The problem here actually seems to come from a performance optimization. To avoid needing to constantly re-fetch the album information associated with every item, we have a cache for the album structure in memory: https://github.com/beetbox/beets/blob/e10b955a931e4c205b0cadf0860797c0aeee736c/beets/library.py#L607-L620
What has happened here is that an item's album has been deleted (presumably as part of the duplicate merge), so the later attempt to refresh the album's metadata on demand fails.
A possible solution here would just be to catch this kind of exception and, when the "refresh" fails, to look it up again from the database. This solution could be problematic if album IDs are reused.
Here is an idea, for anyone who is interested: I would love to know how much performance this is actually saving us. Whenever we do item._cached_album
, one of two things can happen:
https://github.com/beetbox/beets/blob/e10b955a931e4c205b0cadf0860797c0aeee736c/beets/library.py#L616-L619
That is, we either fetch the entire album "from scratch" (self._db.get_album(self)
) or we refresh the existing album (self.__album.load()
). The code clearly intends for the latter to be faster than the former. But is it really? I don't quite see why reloading all the contents would be that much faster than reconstructing the Python object from those contents. Maybe someone would be interested in measuring the real-world performance impact of disabling this optimization (i.e., always using the first route)?
Another possible fix, if we want to keep this optimization, would just be to check whether self.__album.id == self.album_id
. If not, then fall back to the slow path. (This seems like an easy change.)
Thanks for the information here. I re ran the import with the library of music that initially caused this problem on a more powerful machine and have not hit the issue again.
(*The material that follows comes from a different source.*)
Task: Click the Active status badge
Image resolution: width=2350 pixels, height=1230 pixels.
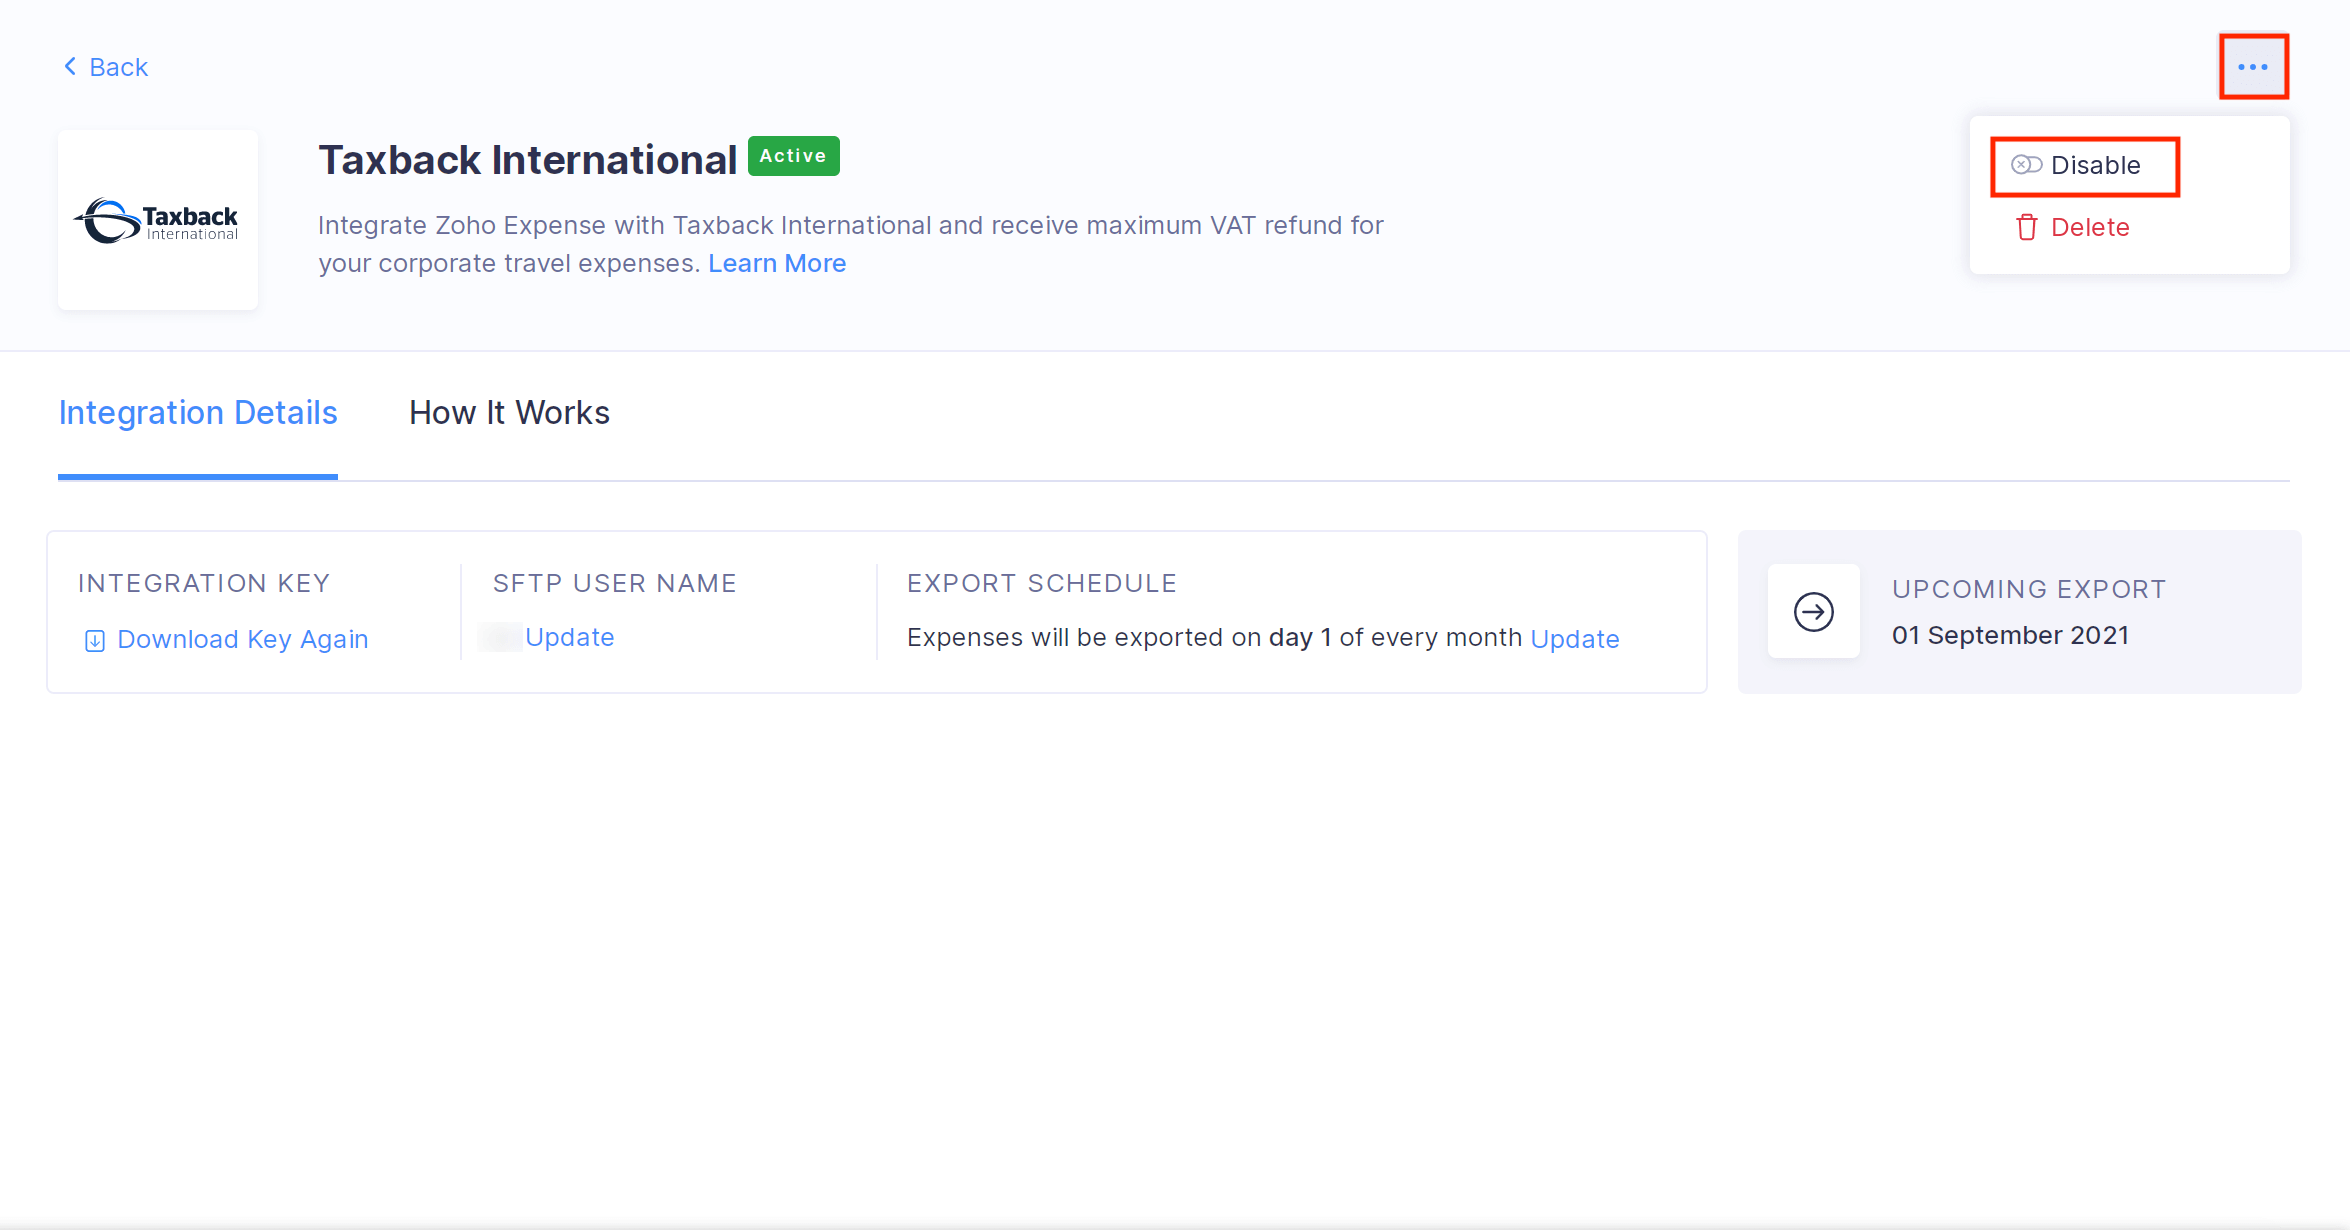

So it's possible this issue only presents itself on a resource constrained environment.
The music collection consisted of around 700 tracks. I ran the import with and without threading enabled and with and without the suggested change (only importing the album from scratch with self._db.get_album(self)
). The results were as follows (total time give in bold with units minutes:seconds.milliseconds):
(With threading from scratch) beet import /Users/lukepurnell/rb_export/lajp/subbox_export 26.09s user 10.06s system 4% cpu 12:24.96 total
(With threading no changes) beet import /Users/lukepurnell/rb_export/lajp/subbox_export 21.98s user 9.30s system 4% cpu 12:27.97 total
(Without threading from scratch) beet import /Users/lukepurnell/rb_export/lajp/subbox_export 26.87s user 10.61s system 5% cpu 12:26.61 total
(Without threading no changes) beet import /Users/lukepurnell/rb_export/lajp/subbox_export 28.89s user 10.53s system 5% cpu 12:28.16 total
As you can see, in both threading and no threading cases, fetching the album from scratch regardless is marginally quicker. Also there is only a marginal gain from running with threading.
In terms of progressing this issue. Perhaps we need to do more testing to ensure that fetching from scratch every time is not going to cause a degradation in some other use case. Perhaps you can think of some tests to run to confirm this?
Also, have you considered multi-processing instead of multi-threading for performance? Due to the GIL, this may result in more meaningful performance gains.